DANMARK
épisode de la création BARBARE / European Museum of Translation
installation vidéo (2021) 20′
idée & performance : Simon Capelle & Mélodie Lasselin
réalisation : Joseph David
son : Quentin Conrate & Baptiste Legros
mobilier : Léo Pacquelet
traduction : Camille Rønn
voix-off : Rebecca Tetens
Cette installation, conçue d’abord pour le plateau en septembre 2019, devient, grâce au soutien de la rose des vents – scène nationale Lille Métropole, de la D.R.A.C Hauts-de-France et du Théâtre de l’Oiseau-Mouche, un véritable meuble à double entrée, une table design où les convives partagent l’irrésolue nécessité de traverser le visage de l’autre, la réflexion du visage de l’autre. Les interprètes Simon Capelle et Mélodie Lasselin, spectres errants dans l’obscurité, dressent la table d’un repas où l’âme des êtres se métamorphose pour échapper à sa prison.
NOTE D’INTENTION
Arrivés au pays de Danemark (dont Hamlet affirme qu’il est pourri), c’est une étrange sensation à la fois de confort, de protection, et d’isolement qui s’est emparée de nous. Copenhague, ville-péninsule au nord de l’Europe, château protégé aux confins de la mer Baltique, regorge de lieux clos, depuis le quartier alternatif de Christinia jusqu’aux jardins de Tivoli, perclus dans une intériorité presque inaccessible. Dehors, sur les trottoirs, les visages des mendiants de l’autre monde sont encerclés d’un cordon qui nomme ce qu’ils sont : des étrangers.

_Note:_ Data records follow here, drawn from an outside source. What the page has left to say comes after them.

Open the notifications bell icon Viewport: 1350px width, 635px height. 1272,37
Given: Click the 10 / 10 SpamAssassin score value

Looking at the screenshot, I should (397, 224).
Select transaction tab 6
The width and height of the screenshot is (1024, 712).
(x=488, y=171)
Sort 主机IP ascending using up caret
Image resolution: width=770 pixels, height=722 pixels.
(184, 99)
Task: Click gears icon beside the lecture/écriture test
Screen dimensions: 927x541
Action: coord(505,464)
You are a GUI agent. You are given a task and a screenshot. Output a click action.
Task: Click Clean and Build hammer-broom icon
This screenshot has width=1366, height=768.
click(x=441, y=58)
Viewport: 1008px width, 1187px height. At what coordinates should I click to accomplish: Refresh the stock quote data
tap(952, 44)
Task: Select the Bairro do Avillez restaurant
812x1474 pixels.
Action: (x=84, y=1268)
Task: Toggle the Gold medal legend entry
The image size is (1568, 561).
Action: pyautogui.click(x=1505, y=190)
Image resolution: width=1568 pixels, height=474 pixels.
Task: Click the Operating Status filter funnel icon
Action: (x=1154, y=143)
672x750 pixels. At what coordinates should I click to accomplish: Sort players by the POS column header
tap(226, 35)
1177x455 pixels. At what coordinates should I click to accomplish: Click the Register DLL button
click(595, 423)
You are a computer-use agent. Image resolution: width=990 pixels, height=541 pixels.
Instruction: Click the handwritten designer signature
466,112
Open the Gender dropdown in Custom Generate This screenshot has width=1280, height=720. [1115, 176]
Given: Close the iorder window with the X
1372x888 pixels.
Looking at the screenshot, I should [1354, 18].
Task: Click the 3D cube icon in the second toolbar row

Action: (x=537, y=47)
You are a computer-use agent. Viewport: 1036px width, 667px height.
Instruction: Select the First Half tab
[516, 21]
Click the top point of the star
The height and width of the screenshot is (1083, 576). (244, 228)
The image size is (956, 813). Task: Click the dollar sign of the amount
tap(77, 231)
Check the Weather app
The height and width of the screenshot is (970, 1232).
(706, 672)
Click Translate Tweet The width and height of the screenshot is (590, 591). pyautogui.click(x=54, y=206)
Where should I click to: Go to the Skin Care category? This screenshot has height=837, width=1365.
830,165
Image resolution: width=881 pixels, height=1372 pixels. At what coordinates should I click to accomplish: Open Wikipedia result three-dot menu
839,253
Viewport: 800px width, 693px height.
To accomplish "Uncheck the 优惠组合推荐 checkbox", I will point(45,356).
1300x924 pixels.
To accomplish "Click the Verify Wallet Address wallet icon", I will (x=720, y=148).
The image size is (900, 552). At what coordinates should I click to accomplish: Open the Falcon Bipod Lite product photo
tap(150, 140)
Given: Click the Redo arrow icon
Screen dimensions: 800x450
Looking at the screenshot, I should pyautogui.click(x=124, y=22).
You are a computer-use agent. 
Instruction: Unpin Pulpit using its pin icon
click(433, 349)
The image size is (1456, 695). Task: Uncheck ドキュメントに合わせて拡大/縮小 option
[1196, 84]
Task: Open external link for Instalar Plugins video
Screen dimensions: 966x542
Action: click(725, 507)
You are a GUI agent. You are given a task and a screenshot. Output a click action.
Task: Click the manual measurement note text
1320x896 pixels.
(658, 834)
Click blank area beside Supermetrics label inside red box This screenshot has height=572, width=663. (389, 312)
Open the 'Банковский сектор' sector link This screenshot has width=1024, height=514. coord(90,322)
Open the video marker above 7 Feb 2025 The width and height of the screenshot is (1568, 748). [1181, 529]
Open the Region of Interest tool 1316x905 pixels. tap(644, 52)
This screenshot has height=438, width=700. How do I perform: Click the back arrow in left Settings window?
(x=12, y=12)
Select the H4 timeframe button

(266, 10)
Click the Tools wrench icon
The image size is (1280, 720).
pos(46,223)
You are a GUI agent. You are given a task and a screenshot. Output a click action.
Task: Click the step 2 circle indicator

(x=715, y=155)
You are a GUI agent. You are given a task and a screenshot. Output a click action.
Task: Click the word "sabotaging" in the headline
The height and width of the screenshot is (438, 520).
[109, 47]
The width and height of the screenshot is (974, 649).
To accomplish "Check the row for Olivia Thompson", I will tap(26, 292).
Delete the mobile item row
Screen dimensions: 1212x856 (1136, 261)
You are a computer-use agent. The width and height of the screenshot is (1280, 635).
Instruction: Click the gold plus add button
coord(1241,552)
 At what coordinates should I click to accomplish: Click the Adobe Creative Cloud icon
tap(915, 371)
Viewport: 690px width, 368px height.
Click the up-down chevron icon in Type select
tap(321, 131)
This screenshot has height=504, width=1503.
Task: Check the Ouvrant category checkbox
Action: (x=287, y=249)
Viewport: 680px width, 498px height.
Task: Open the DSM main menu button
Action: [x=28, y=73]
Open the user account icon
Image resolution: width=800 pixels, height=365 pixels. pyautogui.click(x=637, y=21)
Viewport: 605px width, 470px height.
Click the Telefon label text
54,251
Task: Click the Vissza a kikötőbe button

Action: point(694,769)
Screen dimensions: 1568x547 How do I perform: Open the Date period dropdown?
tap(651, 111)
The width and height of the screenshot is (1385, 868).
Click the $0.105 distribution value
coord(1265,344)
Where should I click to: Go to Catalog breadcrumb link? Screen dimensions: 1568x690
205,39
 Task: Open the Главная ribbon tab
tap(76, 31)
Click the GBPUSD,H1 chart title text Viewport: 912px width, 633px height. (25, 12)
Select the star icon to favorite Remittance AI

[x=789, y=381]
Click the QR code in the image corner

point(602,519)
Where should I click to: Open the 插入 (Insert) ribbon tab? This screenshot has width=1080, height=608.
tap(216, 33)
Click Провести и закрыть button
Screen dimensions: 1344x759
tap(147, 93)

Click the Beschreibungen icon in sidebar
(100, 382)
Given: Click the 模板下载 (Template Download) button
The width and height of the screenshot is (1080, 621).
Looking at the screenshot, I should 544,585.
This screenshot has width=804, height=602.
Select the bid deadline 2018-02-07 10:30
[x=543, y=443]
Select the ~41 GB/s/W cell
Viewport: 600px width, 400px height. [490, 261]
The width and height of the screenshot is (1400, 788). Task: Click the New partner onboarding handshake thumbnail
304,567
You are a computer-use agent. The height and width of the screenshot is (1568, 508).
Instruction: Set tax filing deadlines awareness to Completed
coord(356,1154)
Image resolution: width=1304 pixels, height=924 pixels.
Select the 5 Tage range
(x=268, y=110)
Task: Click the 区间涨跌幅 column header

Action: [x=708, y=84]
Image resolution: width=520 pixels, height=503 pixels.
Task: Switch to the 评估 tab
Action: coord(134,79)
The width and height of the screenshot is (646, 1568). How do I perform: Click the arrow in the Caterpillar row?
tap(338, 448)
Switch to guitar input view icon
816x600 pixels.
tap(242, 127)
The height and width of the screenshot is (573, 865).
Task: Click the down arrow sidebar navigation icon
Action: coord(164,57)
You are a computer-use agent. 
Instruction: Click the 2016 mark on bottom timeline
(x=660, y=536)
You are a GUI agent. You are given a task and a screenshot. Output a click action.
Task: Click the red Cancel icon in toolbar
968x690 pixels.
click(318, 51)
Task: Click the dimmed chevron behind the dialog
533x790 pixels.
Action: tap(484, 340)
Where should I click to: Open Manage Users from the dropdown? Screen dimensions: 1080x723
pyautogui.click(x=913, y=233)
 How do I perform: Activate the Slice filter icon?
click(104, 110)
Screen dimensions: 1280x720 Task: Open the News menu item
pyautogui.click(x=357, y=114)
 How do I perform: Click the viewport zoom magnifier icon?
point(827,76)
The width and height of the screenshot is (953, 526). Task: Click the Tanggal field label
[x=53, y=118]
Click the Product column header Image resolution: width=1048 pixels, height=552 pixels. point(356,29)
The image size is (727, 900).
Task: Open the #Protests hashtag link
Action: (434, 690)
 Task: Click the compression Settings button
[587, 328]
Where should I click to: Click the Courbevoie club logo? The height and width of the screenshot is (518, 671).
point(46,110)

Alors le film de Carl Theodor Dreyer, La Passion de Jeanne d’Arc, a surgi. Ces hommes, penchés sur le visage d’une femme muette, petite sirène qu’Andersen n’aurait pas renié, comme métaphore de la maison que nous habitons tous, notre corps, à la fois forteresse, miroir, mais aussi prison. Et l’impossibilité pour ces hommes d’accéder tout à fait à l’intérieur (violence de leurs tentatives), aux voix que Jeanne dit entendre ; cet échec de la pensée logique occidentale à maîtriser les atours de la métaphysique ; hommes religieux pris au propre piège de leur ascétisme, et incapables de tendre la main vers la souffrance, d’apaiser les larmes de la bouleversante Renée Falconetti.
RÉFÉRENCES
– Hamlet, William Shakespeare (1603)
– La Passion de Jeanne d’Arc, Carl Theodor Dreyer (1928)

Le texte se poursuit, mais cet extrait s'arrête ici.